Calprotectin is another biomarker that is produced by activated monocytes. Good correlations between calprotectin and CRP and other acute-phase reactants were reported recently in patients with juvenile idiopathic arthritis26, polymyalgia rheumatica36, and RA37. Our data show that patients with aAOSD have significantly higher serum calprotectin levels than patients with cAOSD, but calprotectin levels cannot differentiate between microbial and intrinsic inflammation.
Previous studies suggested that hypoglycosylated serum ferritin (below 20% of total serum ferritin) could help to differentiate AOSD from other inflammatory conditions38. However, the same report showed that hypoglycosylated serum ferritin can also be detected in patients who are non-AOSD but have bacterial infections or systemic disease38, indicating overlapping conditions. In addition, glycosylated serum ferritin tests were not routinely available in many institutions. Another recent report suggested the use of procalcitonin to differentiate between autoinflammatory disease activity and bacterial infection in patients with AOSD39. However, our experience with procalcitonin indicated a limited specificity of procalcitonin for bacterial infections in patients with autoimmune or autoinflammatory diseases. Therefore, procalcitonin was not determined routinely in our institution.

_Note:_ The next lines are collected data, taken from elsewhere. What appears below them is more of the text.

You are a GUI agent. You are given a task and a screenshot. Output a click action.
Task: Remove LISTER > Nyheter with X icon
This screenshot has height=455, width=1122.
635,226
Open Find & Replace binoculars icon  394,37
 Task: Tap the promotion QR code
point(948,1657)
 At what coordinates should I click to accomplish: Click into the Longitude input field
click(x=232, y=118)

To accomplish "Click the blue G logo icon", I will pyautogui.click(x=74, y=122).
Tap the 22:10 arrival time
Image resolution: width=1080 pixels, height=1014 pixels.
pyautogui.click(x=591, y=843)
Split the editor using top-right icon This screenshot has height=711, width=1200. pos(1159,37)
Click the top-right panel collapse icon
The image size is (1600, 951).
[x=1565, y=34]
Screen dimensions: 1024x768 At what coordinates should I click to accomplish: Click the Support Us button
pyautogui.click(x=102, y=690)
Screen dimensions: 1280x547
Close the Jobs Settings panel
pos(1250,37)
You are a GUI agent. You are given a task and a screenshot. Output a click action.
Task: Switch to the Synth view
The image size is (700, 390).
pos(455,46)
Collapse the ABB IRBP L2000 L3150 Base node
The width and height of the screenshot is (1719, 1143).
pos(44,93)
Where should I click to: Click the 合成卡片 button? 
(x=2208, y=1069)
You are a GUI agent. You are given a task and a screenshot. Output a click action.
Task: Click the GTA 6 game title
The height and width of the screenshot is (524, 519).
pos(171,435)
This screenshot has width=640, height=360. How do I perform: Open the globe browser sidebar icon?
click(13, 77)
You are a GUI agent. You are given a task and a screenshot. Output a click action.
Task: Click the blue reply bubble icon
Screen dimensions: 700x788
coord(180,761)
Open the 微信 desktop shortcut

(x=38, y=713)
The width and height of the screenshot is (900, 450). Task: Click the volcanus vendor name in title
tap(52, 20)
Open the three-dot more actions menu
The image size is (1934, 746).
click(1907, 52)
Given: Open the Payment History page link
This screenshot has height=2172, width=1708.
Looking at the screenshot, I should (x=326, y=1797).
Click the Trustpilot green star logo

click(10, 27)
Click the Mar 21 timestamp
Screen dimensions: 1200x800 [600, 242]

Some limitations of our study are the low number of patients and the restriction to 13 cytokines. Cytokines such as IL-1ß, IL-6, and TNF-α are known to exhibit diurnal variations. In addition, detection of cytokines can be compromised by soluble cytokine receptors and a short half-life in vivo40,41. To minimize these effects, we standardized our sample preparation procedure as indicated, but we cannot fully exclude these variations from our study.
Our data show that the modified Pouchot score comprising typical clinical signs and laboratory findings can differentiate between patients with AOSD and patients with bacterial sepsis. Serum cytokines are elevated in both conditions and are of limited use to differentiate between AOSD and bacterial sepsis.
- Accepted for publication June 8, 2010.